Record extracts.
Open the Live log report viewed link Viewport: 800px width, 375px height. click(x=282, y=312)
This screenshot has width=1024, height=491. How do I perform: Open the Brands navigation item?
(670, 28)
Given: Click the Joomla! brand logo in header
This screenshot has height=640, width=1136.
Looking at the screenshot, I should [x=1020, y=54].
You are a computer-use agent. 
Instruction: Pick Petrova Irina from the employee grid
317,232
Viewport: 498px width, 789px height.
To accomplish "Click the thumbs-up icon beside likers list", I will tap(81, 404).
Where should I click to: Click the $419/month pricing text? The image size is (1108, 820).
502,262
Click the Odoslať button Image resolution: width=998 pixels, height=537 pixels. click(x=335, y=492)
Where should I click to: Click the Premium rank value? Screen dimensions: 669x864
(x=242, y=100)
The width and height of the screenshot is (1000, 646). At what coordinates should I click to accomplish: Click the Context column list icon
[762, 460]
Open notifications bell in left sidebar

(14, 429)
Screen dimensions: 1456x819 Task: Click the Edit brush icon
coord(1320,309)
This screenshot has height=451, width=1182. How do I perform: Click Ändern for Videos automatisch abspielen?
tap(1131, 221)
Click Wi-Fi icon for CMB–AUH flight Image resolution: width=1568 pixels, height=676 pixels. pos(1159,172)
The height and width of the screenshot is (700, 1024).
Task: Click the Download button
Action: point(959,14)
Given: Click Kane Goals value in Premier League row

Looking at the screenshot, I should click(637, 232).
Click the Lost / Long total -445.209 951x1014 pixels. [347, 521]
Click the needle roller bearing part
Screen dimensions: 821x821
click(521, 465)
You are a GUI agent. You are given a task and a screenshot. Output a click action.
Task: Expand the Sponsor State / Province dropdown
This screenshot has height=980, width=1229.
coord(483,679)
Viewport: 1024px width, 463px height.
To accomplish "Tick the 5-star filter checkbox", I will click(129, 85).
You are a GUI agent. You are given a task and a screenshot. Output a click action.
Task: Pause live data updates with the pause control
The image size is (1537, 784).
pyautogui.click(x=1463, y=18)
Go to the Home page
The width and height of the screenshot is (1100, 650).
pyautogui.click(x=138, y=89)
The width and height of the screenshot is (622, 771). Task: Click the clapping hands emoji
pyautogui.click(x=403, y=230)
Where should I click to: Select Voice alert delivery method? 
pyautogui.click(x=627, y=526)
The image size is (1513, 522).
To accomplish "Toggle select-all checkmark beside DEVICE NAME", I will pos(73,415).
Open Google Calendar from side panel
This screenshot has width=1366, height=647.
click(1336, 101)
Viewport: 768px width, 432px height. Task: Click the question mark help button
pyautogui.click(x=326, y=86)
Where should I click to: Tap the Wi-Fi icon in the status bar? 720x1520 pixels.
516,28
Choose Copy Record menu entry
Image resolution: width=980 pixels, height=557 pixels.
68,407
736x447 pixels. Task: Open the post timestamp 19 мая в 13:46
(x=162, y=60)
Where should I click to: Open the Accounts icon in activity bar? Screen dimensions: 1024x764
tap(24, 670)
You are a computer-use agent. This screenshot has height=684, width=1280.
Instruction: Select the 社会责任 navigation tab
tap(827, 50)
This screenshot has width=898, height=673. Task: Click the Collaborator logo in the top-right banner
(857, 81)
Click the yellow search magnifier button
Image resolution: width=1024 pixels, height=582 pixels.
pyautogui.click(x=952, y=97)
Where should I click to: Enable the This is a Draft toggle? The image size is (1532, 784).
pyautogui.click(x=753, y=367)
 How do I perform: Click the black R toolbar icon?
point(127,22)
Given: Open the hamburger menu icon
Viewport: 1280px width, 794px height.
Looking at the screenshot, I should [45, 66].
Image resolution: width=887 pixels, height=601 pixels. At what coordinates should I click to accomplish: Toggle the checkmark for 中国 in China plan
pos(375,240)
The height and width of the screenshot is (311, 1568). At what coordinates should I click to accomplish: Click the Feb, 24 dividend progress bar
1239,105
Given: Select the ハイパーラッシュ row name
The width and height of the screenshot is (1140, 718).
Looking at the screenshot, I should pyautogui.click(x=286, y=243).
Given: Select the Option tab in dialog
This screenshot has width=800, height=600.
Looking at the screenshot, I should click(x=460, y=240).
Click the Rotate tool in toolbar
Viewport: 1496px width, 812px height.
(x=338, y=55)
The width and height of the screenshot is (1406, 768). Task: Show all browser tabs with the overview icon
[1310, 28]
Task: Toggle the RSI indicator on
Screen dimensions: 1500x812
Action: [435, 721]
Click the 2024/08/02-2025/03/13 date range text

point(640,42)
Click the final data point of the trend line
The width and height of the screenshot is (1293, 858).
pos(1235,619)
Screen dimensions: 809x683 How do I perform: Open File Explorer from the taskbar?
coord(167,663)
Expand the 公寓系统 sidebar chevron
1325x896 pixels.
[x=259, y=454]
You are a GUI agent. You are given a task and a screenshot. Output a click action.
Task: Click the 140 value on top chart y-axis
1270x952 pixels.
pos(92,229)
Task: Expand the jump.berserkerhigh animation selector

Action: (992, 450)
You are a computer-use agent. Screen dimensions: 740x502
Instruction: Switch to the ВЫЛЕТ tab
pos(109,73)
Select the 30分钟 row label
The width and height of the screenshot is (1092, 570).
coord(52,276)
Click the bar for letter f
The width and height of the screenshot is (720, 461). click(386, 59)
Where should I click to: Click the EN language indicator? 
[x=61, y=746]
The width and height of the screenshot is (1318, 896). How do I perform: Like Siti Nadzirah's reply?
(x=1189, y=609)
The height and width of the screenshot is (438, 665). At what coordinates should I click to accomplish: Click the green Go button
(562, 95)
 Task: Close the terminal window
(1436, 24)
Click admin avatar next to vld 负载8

Requirement. Render every line of all the entries above as a Markdown table with the columns Row and Text. Number each line in order and leave out blank lines.

The output.
| Row | Text |
|---|---|
| 1 | Open the Live log report viewed link Viewport: 800px width, 375px height. click(x=282, y=312) |
| 2 | This screenshot has width=1024, height=491. How do I perform: Open the Brands navigation item? |
| 3 | (670, 28) |
| 4 | Given: Click the Joomla! brand logo in header |
| 5 | This screenshot has height=640, width=1136. |
| 6 | Looking at the screenshot, I should [x=1020, y=54]. |
| 7 | You are a computer-use agent.  |
| 8 | Instruction: Pick Petrova Irina from the employee grid |
| 9 | 317,232 |
| 10 | Viewport: 498px width, 789px height. |
| 11 | To accomplish "Click the thumbs-up icon beside likers list", I will tap(81, 404). |
| 12 | Where should I click to: Click the $419/month pricing text? The image size is (1108, 820). |
| 13 | 502,262 |
| 14 | Click the Odoslať button Image resolution: width=998 pixels, height=537 pixels. click(x=335, y=492) |
| 15 | Where should I click to: Click the Premium rank value? Screen dimensions: 669x864 |
| 16 | (x=242, y=100) |
| 17 | The width and height of the screenshot is (1000, 646). At what coordinates should I click to accomplish: Click the Context column list icon |
| 18 | [762, 460] |
| 19 | Open notifications bell in left sidebar |
| 20 | (14, 429) |
| 21 | Screen dimensions: 1456x819 Task: Click the Edit brush icon |
| 22 | coord(1320,309) |
| 23 | This screenshot has height=451, width=1182. How do I perform: Click Ändern for Videos automatisch abspielen? |
| 24 | tap(1131, 221) |
| 25 | Click Wi-Fi icon for CMB–AUH flight Image resolution: width=1568 pixels, height=676 pixels. pos(1159,172) |
| 26 | The height and width of the screenshot is (700, 1024). |
| 27 | Task: Click the Download button |
| 28 | Action: point(959,14) |
| 29 | Given: Click Kane Goals value in Premier League row |
| 30 | Looking at the screenshot, I should click(637, 232). |
| 31 | Click the Lost / Long total -445.209 951x1014 pixels. [347, 521] |
| 32 | Click the needle roller bearing part |
| 33 | Screen dimensions: 821x821 |
| 34 | click(521, 465) |
| 35 | You are a GUI agent. You are given a task and a screenshot. Output a click action. |
| 36 | Task: Expand the Sponsor State / Province dropdown |
| 37 | This screenshot has height=980, width=1229. |
| 38 | coord(483,679) |
| 39 | Viewport: 1024px width, 463px height. |
| 40 | To accomplish "Tick the 5-star filter checkbox", I will click(129, 85). |
| 41 | You are a GUI agent. You are given a task and a screenshot. Output a click action. |
| 42 | Task: Pause live data updates with the pause control |
| 43 | The image size is (1537, 784). |
| 44 | pyautogui.click(x=1463, y=18) |
| 45 | Go to the Home page |
| 46 | The width and height of the screenshot is (1100, 650). |
| 47 | pyautogui.click(x=138, y=89) |
| 48 | The width and height of the screenshot is (622, 771). Task: Click the clapping hands emoji |
| 49 | pyautogui.click(x=403, y=230) |
| 50 | Where should I click to: Select Voice alert delivery method?  |
| 51 | pyautogui.click(x=627, y=526) |
| 52 | The image size is (1513, 522). |
| 53 | To accomplish "Toggle select-all checkmark beside DEVICE NAME", I will pos(73,415). |
| 54 | Open Google Calendar from side panel |
| 55 | This screenshot has width=1366, height=647. |
| 56 | click(1336, 101) |
| 57 | Viewport: 768px width, 432px height. Task: Click the question mark help button |
| 58 | pyautogui.click(x=326, y=86) |
| 59 | Where should I click to: Tap the Wi-Fi icon in the status bar? 720x1520 pixels. |
| 60 | 516,28 |
| 61 | Choose Copy Record menu entry |
| 62 | Image resolution: width=980 pixels, height=557 pixels. |
| 63 | 68,407 |
| 64 | 736x447 pixels. Task: Open the post timestamp 19 мая в 13:46 |
| 65 | (x=162, y=60) |
| 66 | Where should I click to: Open the Accounts icon in activity bar? Screen dimensions: 1024x764 |
| 67 | tap(24, 670) |
| 68 | You are a computer-use agent. This screenshot has height=684, width=1280. |
| 69 | Instruction: Select the 社会责任 navigation tab |
| 70 | tap(827, 50) |
| 71 | This screenshot has width=898, height=673. Task: Click the Collaborator logo in the top-right banner |
| 72 | (857, 81) |
| 73 | Click the yellow search magnifier button |
| 74 | Image resolution: width=1024 pixels, height=582 pixels. |
| 75 | pyautogui.click(x=952, y=97) |
| 76 | Where should I click to: Enable the This is a Draft toggle? The image size is (1532, 784). |
| 77 | pyautogui.click(x=753, y=367) |
| 78 |  How do I perform: Click the black R toolbar icon? |
| 79 | point(127,22) |
| 80 | Given: Open the hamburger menu icon |
| 81 | Viewport: 1280px width, 794px height. |
| 82 | Looking at the screenshot, I should [45, 66]. |
| 83 | Image resolution: width=887 pixels, height=601 pixels. At what coordinates should I click to accomplish: Toggle the checkmark for 中国 in China plan |
| 84 | pos(375,240) |
| 85 | The height and width of the screenshot is (311, 1568). At what coordinates should I click to accomplish: Click the Feb, 24 dividend progress bar |
| 86 | 1239,105 |
| 87 | Given: Select the ハイパーラッシュ row name |
| 88 | The width and height of the screenshot is (1140, 718). |
| 89 | Looking at the screenshot, I should pyautogui.click(x=286, y=243). |
| 90 | Given: Select the Option tab in dialog |
| 91 | This screenshot has width=800, height=600. |
| 92 | Looking at the screenshot, I should click(x=460, y=240). |
| 93 | Click the Rotate tool in toolbar |
| 94 | Viewport: 1496px width, 812px height. |
| 95 | (x=338, y=55) |
| 96 | The width and height of the screenshot is (1406, 768). Task: Show all browser tabs with the overview icon |
| 97 | [1310, 28] |
| 98 | Task: Toggle the RSI indicator on |
| 99 | Screen dimensions: 1500x812 |
| 100 | Action: [435, 721] |
| 101 | Click the 2024/08/02-2025/03/13 date range text |
| 102 | point(640,42) |
| 103 | Click the final data point of the trend line |
| 104 | The width and height of the screenshot is (1293, 858). |
| 105 | pos(1235,619) |
| 106 | Screen dimensions: 809x683 How do I perform: Open File Explorer from the taskbar? |
| 107 | coord(167,663) |
| 108 | Expand the 公寓系统 sidebar chevron |
| 109 | 1325x896 pixels. |
| 110 | [x=259, y=454] |
| 111 | You are a GUI agent. You are given a task and a screenshot. Output a click action. |
| 112 | Task: Click the 140 value on top chart y-axis |
| 113 | 1270x952 pixels. |
| 114 | pos(92,229) |
| 115 | Task: Expand the jump.berserkerhigh animation selector |
| 116 | Action: (992, 450) |
| 117 | You are a computer-use agent. Screen dimensions: 740x502 |
| 118 | Instruction: Switch to the ВЫЛЕТ tab |
| 119 | pos(109,73) |
| 120 | Select the 30分钟 row label |
| 121 | The width and height of the screenshot is (1092, 570). |
| 122 | coord(52,276) |
| 123 | Click the bar for letter f |
| 124 | The width and height of the screenshot is (720, 461). click(386, 59) |
| 125 | Where should I click to: Click the EN language indicator?  |
| 126 | [x=61, y=746] |
| 127 | The width and height of the screenshot is (1318, 896). How do I perform: Like Siti Nadzirah's reply? |
| 128 | (x=1189, y=609) |
| 129 | The height and width of the screenshot is (438, 665). At what coordinates should I click to accomplish: Click the green Go button |
| 130 | (562, 95) |
| 131 |  Task: Close the terminal window |
| 132 | (1436, 24) |
| 133 | Click admin avatar next to vld 负载8 |